*DESCRIPTION OF THE TASK:*
Write out the data below in full. Keep it exact.

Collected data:
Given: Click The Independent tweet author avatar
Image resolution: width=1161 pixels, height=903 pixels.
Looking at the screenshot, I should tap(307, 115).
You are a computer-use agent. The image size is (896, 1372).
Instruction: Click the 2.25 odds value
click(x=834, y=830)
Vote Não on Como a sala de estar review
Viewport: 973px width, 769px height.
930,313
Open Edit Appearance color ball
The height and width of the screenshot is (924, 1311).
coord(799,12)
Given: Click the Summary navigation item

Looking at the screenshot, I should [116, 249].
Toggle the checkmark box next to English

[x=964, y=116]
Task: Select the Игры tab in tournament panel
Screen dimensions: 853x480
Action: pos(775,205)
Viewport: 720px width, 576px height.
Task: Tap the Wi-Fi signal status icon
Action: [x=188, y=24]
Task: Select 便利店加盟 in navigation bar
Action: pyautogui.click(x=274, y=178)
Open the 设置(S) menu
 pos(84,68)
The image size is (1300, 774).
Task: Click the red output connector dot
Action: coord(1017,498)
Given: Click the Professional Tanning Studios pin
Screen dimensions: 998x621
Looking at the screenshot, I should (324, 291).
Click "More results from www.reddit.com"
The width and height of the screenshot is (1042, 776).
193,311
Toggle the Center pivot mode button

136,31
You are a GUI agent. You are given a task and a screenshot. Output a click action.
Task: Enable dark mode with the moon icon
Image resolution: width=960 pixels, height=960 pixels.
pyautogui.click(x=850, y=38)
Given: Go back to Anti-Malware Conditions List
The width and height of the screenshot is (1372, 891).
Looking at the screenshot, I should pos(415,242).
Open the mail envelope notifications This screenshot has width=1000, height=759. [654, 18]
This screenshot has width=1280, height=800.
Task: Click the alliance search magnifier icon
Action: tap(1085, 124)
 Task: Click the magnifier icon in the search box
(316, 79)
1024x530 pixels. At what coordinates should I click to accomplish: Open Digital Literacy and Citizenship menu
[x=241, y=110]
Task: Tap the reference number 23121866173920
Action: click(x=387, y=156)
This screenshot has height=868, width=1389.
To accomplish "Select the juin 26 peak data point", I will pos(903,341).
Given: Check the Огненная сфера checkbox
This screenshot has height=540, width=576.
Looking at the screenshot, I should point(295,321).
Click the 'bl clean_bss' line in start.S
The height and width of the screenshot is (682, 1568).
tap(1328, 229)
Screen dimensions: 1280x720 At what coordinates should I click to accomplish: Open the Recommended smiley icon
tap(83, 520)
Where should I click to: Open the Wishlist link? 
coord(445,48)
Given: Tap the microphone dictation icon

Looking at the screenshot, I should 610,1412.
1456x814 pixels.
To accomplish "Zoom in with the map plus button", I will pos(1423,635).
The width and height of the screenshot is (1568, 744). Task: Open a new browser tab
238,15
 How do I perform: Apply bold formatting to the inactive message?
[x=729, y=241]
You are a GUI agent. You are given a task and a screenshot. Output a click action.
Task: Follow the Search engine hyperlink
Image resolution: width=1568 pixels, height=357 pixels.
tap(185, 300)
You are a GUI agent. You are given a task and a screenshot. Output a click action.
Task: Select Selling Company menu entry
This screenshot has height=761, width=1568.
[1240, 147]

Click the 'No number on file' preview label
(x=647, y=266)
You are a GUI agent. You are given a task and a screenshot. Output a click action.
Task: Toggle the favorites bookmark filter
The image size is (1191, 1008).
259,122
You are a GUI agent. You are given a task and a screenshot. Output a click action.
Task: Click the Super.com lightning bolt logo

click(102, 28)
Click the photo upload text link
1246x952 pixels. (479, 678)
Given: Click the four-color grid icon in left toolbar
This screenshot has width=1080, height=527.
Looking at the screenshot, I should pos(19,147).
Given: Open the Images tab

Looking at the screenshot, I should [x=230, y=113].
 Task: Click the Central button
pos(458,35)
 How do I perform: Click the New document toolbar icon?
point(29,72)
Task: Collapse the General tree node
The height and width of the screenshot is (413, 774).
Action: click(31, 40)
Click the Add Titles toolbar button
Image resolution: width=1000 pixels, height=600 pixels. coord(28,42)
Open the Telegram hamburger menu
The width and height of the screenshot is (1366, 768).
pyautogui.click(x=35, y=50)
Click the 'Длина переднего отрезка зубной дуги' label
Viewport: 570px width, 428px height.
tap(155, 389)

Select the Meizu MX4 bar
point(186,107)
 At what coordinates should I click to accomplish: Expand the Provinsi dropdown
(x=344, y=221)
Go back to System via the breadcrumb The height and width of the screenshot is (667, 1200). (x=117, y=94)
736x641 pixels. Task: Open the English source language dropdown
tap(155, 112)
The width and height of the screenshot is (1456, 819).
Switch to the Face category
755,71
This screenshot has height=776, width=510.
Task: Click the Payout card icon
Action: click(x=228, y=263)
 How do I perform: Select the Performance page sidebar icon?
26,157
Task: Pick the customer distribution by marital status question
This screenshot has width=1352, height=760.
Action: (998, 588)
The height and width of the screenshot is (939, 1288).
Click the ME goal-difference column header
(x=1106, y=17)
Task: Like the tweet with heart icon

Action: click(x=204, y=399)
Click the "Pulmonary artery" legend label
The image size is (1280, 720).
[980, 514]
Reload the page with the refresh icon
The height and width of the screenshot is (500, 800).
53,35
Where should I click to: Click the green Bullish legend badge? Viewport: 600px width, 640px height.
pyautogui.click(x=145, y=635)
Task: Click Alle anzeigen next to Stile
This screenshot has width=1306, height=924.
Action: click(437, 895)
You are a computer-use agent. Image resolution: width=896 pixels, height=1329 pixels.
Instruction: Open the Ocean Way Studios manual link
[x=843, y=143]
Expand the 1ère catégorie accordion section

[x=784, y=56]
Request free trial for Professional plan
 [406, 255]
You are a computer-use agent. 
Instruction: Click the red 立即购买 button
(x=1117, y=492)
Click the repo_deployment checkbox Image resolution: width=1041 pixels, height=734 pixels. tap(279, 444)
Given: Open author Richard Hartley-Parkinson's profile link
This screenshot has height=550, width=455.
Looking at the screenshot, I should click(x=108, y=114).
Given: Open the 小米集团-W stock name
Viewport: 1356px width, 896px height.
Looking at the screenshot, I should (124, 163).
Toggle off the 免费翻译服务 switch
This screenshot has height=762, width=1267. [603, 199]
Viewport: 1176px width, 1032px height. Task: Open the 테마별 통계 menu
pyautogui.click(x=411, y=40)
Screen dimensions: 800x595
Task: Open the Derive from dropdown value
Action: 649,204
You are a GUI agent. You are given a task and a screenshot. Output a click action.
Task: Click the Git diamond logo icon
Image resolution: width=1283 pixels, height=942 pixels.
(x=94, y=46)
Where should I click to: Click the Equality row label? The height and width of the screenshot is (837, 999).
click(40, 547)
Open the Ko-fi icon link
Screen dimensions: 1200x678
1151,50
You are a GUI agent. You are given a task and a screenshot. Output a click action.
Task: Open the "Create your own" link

*REPLY TO THE TASK:*
Given: Click The Independent tweet author avatar
Image resolution: width=1161 pixels, height=903 pixels.
Looking at the screenshot, I should tap(307, 115).
You are a computer-use agent. The image size is (896, 1372).
Instruction: Click the 2.25 odds value
click(x=834, y=830)
Vote Não on Como a sala de estar review
Viewport: 973px width, 769px height.
930,313
Open Edit Appearance color ball
The height and width of the screenshot is (924, 1311).
coord(799,12)
Given: Click the Summary navigation item

Looking at the screenshot, I should [116, 249].
Toggle the checkmark box next to English

[x=964, y=116]
Task: Select the Игры tab in tournament panel
Screen dimensions: 853x480
Action: pos(775,205)
Viewport: 720px width, 576px height.
Task: Tap the Wi-Fi signal status icon
Action: [x=188, y=24]
Task: Select 便利店加盟 in navigation bar
Action: pyautogui.click(x=274, y=178)
Open the 设置(S) menu
 pos(84,68)
The image size is (1300, 774).
Task: Click the red output connector dot
Action: coord(1017,498)
Given: Click the Professional Tanning Studios pin
Screen dimensions: 998x621
Looking at the screenshot, I should (324, 291).
Click "More results from www.reddit.com"
The width and height of the screenshot is (1042, 776).
193,311
Toggle the Center pivot mode button

136,31
You are a GUI agent. You are given a task and a screenshot. Output a click action.
Task: Enable dark mode with the moon icon
Image resolution: width=960 pixels, height=960 pixels.
pyautogui.click(x=850, y=38)
Given: Go back to Anti-Malware Conditions List
The width and height of the screenshot is (1372, 891).
Looking at the screenshot, I should pos(415,242).
Open the mail envelope notifications This screenshot has width=1000, height=759. [654, 18]
This screenshot has width=1280, height=800.
Task: Click the alliance search magnifier icon
Action: tap(1085, 124)
 Task: Click the magnifier icon in the search box
(316, 79)
1024x530 pixels. At what coordinates should I click to accomplish: Open Digital Literacy and Citizenship menu
[x=241, y=110]
Task: Tap the reference number 23121866173920
Action: click(x=387, y=156)
This screenshot has height=868, width=1389.
To accomplish "Select the juin 26 peak data point", I will pos(903,341).
Given: Check the Огненная сфера checkbox
This screenshot has height=540, width=576.
Looking at the screenshot, I should point(295,321).
Click the 'bl clean_bss' line in start.S
The height and width of the screenshot is (682, 1568).
tap(1328, 229)
Screen dimensions: 1280x720 At what coordinates should I click to accomplish: Open the Recommended smiley icon
tap(83, 520)
Where should I click to: Open the Wishlist link? 
coord(445,48)
Given: Tap the microphone dictation icon

Looking at the screenshot, I should 610,1412.
1456x814 pixels.
To accomplish "Zoom in with the map plus button", I will pos(1423,635).
The width and height of the screenshot is (1568, 744). Task: Open a new browser tab
238,15
 How do I perform: Apply bold formatting to the inactive message?
[x=729, y=241]
You are a GUI agent. You are given a task and a screenshot. Output a click action.
Task: Follow the Search engine hyperlink
Image resolution: width=1568 pixels, height=357 pixels.
tap(185, 300)
You are a GUI agent. You are given a task and a screenshot. Output a click action.
Task: Select Selling Company menu entry
This screenshot has height=761, width=1568.
[1240, 147]

Click the 'No number on file' preview label
(x=647, y=266)
You are a GUI agent. You are given a task and a screenshot. Output a click action.
Task: Toggle the favorites bookmark filter
The image size is (1191, 1008).
259,122
You are a GUI agent. You are given a task and a screenshot. Output a click action.
Task: Click the Super.com lightning bolt logo

click(102, 28)
Click the photo upload text link
1246x952 pixels. (479, 678)
Given: Click the four-color grid icon in left toolbar
This screenshot has width=1080, height=527.
Looking at the screenshot, I should pos(19,147).
Given: Open the Images tab

Looking at the screenshot, I should [x=230, y=113].
 Task: Click the Central button
pos(458,35)
 How do I perform: Click the New document toolbar icon?
point(29,72)
Task: Collapse the General tree node
The height and width of the screenshot is (413, 774).
Action: click(31, 40)
Click the Add Titles toolbar button
Image resolution: width=1000 pixels, height=600 pixels. coord(28,42)
Open the Telegram hamburger menu
The width and height of the screenshot is (1366, 768).
pyautogui.click(x=35, y=50)
Click the 'Длина переднего отрезка зубной дуги' label
Viewport: 570px width, 428px height.
tap(155, 389)

Select the Meizu MX4 bar
point(186,107)
 At what coordinates should I click to accomplish: Expand the Provinsi dropdown
(x=344, y=221)
Go back to System via the breadcrumb The height and width of the screenshot is (667, 1200). (x=117, y=94)
736x641 pixels. Task: Open the English source language dropdown
tap(155, 112)
The width and height of the screenshot is (1456, 819).
Switch to the Face category
755,71
This screenshot has height=776, width=510.
Task: Click the Payout card icon
Action: click(x=228, y=263)
 How do I perform: Select the Performance page sidebar icon?
26,157
Task: Pick the customer distribution by marital status question
This screenshot has width=1352, height=760.
Action: (998, 588)
The height and width of the screenshot is (939, 1288).
Click the ME goal-difference column header
(x=1106, y=17)
Task: Like the tweet with heart icon

Action: click(x=204, y=399)
Click the "Pulmonary artery" legend label
The image size is (1280, 720).
[980, 514]
Reload the page with the refresh icon
The height and width of the screenshot is (500, 800).
53,35
Where should I click to: Click the green Bullish legend badge? Viewport: 600px width, 640px height.
pyautogui.click(x=145, y=635)
Task: Click Alle anzeigen next to Stile
This screenshot has width=1306, height=924.
Action: click(437, 895)
You are a computer-use agent. Image resolution: width=896 pixels, height=1329 pixels.
Instruction: Open the Ocean Way Studios manual link
[x=843, y=143]
Expand the 1ère catégorie accordion section

[x=784, y=56]
Request free trial for Professional plan
 [406, 255]
You are a computer-use agent. 
Instruction: Click the red 立即购买 button
(x=1117, y=492)
Click the repo_deployment checkbox Image resolution: width=1041 pixels, height=734 pixels. tap(279, 444)
Given: Open author Richard Hartley-Parkinson's profile link
This screenshot has height=550, width=455.
Looking at the screenshot, I should click(x=108, y=114).
Given: Open the 小米集团-W stock name
Viewport: 1356px width, 896px height.
Looking at the screenshot, I should (124, 163).
Toggle off the 免费翻译服务 switch
This screenshot has height=762, width=1267. [603, 199]
Viewport: 1176px width, 1032px height. Task: Open the 테마별 통계 menu
pyautogui.click(x=411, y=40)
Screen dimensions: 800x595
Task: Open the Derive from dropdown value
Action: 649,204
You are a GUI agent. You are given a task and a screenshot. Output a click action.
Task: Click the Git diamond logo icon
Image resolution: width=1283 pixels, height=942 pixels.
(x=94, y=46)
Where should I click to: Click the Equality row label? The height and width of the screenshot is (837, 999).
click(40, 547)
Open the Ko-fi icon link
Screen dimensions: 1200x678
1151,50
You are a GUI agent. You are given a task and a screenshot. Output a click action.
Task: Open the "Create your own" link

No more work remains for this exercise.